| SOURCE DOCUMENT |
*** Begin section ***

John E. Sulston, a great pioneer in the field of genome research, has died at the age of 75. The Sanger Institute, an organization that this pioneer founded, first reported the death on Friday.
Sulston was awarded the Nobel Prize for medicine in 2002 for his work on genetic regulation of organ development. According to NBC News, Sulston led the United Kingdom's contribution to the Human Genome Project, which helped make tremendous strides in medicine and our modern understanding of disease.
The Sanger Institute was first founded in 1992. After founding the institute, Sulston directed it until 2000. This organization conducts research on diagnostics and treatment for genetic disease. After serving as the director of the Sanger Institute, Sulston was also a professor and chairman of the Institute of Science, Ethics, and Innovation at the University of Manchester. He was serving at professor at the time of his death.
Throughout his life, Sulston had a burning passion for making genome data open to all without restriction. He wanted nothing more but to contribute his passion and intellect for the betterment of humanity.
“He had a burning and unrelenting commitment to making genome data open to all without restriction and his leadership in this regard is in large part responsible for the free access now enjoyed," said Professor Sir Mike Stratton, director of the Sanger Institute, according to NBC News.

*** End section ***

| GIVEN INFORMATION |
*** Begin section ***

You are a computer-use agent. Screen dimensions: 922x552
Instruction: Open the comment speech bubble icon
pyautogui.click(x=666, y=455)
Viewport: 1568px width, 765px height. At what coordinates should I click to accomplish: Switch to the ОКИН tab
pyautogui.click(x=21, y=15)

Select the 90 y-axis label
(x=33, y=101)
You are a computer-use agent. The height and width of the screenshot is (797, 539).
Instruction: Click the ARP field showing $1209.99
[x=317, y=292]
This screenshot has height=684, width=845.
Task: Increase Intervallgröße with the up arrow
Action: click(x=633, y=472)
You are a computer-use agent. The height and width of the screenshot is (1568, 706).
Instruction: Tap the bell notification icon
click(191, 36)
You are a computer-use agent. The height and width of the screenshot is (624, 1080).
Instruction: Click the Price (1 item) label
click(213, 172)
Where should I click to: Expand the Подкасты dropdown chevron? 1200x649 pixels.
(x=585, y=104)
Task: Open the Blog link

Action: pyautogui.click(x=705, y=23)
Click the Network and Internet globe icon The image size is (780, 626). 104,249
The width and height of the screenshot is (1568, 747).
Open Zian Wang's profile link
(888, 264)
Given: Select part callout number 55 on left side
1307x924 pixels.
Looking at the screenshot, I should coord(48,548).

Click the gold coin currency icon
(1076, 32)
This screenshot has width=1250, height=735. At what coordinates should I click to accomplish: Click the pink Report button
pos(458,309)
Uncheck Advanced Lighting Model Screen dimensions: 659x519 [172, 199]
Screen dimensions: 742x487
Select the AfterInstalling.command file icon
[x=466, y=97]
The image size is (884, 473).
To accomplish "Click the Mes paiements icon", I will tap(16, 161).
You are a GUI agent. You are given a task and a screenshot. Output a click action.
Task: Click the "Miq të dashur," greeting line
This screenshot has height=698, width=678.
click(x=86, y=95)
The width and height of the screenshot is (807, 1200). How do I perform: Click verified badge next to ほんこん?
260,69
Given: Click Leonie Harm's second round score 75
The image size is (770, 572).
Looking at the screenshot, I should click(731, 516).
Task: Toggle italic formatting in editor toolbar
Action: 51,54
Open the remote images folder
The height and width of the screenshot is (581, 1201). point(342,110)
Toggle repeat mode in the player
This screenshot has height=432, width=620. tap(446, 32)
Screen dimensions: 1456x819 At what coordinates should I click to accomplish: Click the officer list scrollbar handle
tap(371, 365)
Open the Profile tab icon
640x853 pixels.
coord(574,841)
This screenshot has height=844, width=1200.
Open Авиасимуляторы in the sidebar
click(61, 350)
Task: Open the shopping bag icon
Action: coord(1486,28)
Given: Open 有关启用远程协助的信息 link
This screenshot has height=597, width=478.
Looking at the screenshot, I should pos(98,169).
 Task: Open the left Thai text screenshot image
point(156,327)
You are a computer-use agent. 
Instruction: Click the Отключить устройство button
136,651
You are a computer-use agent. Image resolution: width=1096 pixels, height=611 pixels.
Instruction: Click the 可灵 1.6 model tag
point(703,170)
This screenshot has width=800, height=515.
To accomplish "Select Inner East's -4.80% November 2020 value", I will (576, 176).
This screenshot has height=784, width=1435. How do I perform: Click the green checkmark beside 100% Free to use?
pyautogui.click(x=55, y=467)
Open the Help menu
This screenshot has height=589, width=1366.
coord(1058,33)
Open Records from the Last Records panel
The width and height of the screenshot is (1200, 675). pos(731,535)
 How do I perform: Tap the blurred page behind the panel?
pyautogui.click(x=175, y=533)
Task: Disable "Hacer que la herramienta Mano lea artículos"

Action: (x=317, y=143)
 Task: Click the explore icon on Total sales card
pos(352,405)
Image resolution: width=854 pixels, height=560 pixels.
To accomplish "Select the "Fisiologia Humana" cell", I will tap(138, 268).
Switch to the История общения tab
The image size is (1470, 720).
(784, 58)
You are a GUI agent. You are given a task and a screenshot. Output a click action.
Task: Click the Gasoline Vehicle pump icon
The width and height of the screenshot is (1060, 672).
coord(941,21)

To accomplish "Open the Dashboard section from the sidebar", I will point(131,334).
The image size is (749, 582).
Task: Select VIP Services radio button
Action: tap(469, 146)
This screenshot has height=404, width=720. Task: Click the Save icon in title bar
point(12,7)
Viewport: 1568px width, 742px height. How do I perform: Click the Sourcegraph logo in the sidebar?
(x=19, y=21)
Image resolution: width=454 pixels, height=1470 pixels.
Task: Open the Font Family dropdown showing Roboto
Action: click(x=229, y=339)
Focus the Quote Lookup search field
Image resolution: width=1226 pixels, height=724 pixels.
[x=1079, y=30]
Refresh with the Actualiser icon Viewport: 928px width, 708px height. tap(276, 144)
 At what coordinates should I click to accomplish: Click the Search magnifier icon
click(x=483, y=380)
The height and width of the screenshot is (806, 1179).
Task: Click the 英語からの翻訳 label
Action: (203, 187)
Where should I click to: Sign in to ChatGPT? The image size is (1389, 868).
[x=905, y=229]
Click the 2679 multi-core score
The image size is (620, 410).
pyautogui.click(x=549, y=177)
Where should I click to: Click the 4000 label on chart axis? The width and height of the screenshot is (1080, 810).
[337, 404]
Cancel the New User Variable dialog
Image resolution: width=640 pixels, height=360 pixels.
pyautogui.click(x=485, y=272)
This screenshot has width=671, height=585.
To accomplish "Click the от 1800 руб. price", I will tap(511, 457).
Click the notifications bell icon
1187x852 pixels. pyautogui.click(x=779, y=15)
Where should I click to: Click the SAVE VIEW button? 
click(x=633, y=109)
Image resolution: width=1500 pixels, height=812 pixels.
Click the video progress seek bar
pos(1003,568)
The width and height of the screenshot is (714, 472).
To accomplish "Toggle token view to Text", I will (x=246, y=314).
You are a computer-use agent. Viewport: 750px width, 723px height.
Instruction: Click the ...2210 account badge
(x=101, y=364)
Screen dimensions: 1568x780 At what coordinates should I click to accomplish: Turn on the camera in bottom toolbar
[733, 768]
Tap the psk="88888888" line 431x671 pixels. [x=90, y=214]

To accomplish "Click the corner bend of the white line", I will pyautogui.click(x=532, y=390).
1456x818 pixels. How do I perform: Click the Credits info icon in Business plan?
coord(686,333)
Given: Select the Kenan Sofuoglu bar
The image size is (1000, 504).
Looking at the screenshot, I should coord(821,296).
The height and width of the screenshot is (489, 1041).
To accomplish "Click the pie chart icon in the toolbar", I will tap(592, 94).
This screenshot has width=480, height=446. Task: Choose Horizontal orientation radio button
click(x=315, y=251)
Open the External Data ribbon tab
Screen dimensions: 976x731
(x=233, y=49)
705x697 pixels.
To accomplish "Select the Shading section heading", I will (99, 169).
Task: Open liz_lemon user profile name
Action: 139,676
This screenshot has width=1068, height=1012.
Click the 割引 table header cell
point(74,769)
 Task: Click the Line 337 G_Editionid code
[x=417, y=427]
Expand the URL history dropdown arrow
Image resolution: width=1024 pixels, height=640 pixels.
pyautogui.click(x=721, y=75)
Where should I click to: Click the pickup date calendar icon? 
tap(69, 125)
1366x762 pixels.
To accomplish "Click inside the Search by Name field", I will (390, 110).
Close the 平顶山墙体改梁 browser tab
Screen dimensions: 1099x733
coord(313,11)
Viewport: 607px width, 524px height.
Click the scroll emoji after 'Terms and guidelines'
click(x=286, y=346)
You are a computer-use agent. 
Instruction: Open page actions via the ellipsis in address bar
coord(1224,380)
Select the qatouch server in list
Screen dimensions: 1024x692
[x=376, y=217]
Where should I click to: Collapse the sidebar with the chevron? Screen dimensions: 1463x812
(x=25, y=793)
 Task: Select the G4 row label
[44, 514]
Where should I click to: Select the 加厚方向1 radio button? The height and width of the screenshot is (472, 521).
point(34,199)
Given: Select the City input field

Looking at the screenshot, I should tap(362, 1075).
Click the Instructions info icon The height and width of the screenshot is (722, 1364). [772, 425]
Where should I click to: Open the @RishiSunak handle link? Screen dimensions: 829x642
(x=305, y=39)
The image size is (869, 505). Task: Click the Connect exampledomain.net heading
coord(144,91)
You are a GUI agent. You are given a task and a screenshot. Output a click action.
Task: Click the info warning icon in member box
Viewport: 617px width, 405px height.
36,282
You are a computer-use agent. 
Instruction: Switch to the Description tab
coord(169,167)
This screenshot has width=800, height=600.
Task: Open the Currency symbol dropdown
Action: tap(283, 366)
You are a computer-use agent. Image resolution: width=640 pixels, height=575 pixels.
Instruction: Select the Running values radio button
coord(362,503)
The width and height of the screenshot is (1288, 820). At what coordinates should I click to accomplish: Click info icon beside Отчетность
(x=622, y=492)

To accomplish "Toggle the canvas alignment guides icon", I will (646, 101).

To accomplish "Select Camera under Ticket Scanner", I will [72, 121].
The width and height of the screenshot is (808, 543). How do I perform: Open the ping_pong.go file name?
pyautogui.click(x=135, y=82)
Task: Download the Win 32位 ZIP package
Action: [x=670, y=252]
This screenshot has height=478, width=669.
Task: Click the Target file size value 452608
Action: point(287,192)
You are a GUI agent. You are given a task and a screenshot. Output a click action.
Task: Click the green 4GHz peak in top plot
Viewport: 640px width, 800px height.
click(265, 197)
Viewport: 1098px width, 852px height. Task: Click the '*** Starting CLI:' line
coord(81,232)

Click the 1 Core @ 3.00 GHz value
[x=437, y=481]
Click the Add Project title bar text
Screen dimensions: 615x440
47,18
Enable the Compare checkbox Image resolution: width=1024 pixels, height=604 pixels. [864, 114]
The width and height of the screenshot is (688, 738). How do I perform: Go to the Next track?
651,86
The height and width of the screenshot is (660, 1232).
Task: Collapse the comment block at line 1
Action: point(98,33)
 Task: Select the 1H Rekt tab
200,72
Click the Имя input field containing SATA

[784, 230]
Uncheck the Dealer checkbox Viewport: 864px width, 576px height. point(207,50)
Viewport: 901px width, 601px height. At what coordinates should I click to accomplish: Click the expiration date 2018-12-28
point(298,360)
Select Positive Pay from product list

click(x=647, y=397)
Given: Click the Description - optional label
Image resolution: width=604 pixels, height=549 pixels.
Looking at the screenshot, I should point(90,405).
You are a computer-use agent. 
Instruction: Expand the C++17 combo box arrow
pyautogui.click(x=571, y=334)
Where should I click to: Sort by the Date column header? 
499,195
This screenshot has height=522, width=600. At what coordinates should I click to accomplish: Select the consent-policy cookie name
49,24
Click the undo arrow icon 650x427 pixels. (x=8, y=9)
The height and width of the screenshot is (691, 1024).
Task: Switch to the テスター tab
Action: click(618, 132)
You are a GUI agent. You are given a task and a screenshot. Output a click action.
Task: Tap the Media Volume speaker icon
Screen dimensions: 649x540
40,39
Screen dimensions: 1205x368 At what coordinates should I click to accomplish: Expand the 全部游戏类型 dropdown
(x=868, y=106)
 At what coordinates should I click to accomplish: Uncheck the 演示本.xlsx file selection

*** End section ***

| EXERCISE |
Answer these questions from the article on John Sulston:
1. In what year was the Sanger Institute founded?
2. In what year did Sulston receive the Nobel Prize for medicine?
3. Who is quoted as the director of the Sanger Institute?
None of the entries is needed here.

| TASK ANSWER |
1. 1992
2. 2002
3. Professor Sir Mike Stratton